Argued May 27, 1997 Decided June 26, 1997
- Full case name: Raines v. Byrd
- Citations: 521 U.S. 811 (more) 117 S. Ct. 2312; 138 L. Ed. 2d 849

Case history
- Prior: Byrd v. Raines, 956 F. Supp. 25 (D.D.C. 1997)
- Subsequent: Clinton v. City of New York

Court membership
- Chief Justice William Rehnquist Associate Justices John P. Stevens · Sandra Day O'Connor Antonin Scalia · Anthony Kennedy David Souter · Clarence Thomas Ruth Bader Ginsburg · Stephen Breyer

Case opinions
- Majority: Rehnquist, joined by O'Connor, Scalia, Kennedy, Thomas, Ginsburg
- Concurrence: Souter, joined by Ginsburg
- Dissent: Stevens
- Dissent: Breyer

= Raines v. Byrd =

Raines v.
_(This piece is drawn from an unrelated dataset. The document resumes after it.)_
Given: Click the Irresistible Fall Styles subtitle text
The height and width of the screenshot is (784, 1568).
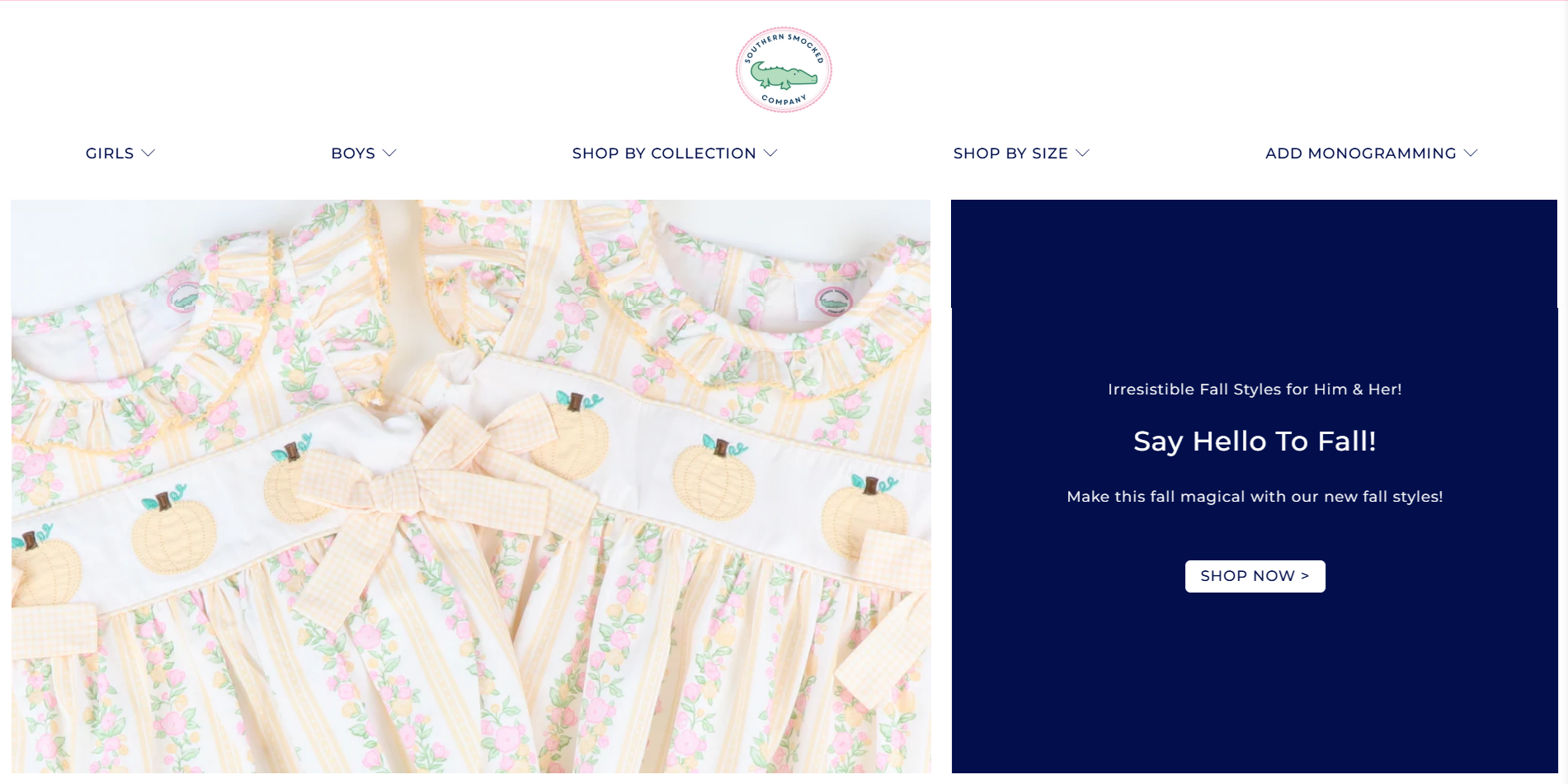Looking at the screenshot, I should (x=1255, y=390).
Byrd, 521 U.S. 811 (1997), was a United States Supreme Court case in which the Court held individual members of Congress do not automatically have standing to litigate the constitutionality of laws affecting Congress as a whole.

==Background of the case==
The Line Item Veto Act of 1996 allowed the president to nullify certain provisions of appropriations bills, and disallowed the use of funds from canceled provisions for offsetting deficit spending in other areas.

At its passage, the Act was politically controversial, with many Democrats breaking with Clinton to oppose it. Of the opposition, six members of Congress, including Republican Mark Hatfield, sued to prevent use of the line-item veto. U.S. District Court Judge Thomas Penfield Jackson found the Act unconstitutional.

==Opinion of the Court==
The Supreme Court held that the plaintiffs lacked standing to sue, as they had not suffered any particularized injury. The court held that individual members of Congress were subject to strict limits on their ability to sue, particularly in a dispute between different branches of government.

==Subsequent events==
After taking effect, the Line Item Veto Act of 1996 was found unconstitutional in Clinton v. City of New York by the Supreme Court of the United States in 1998.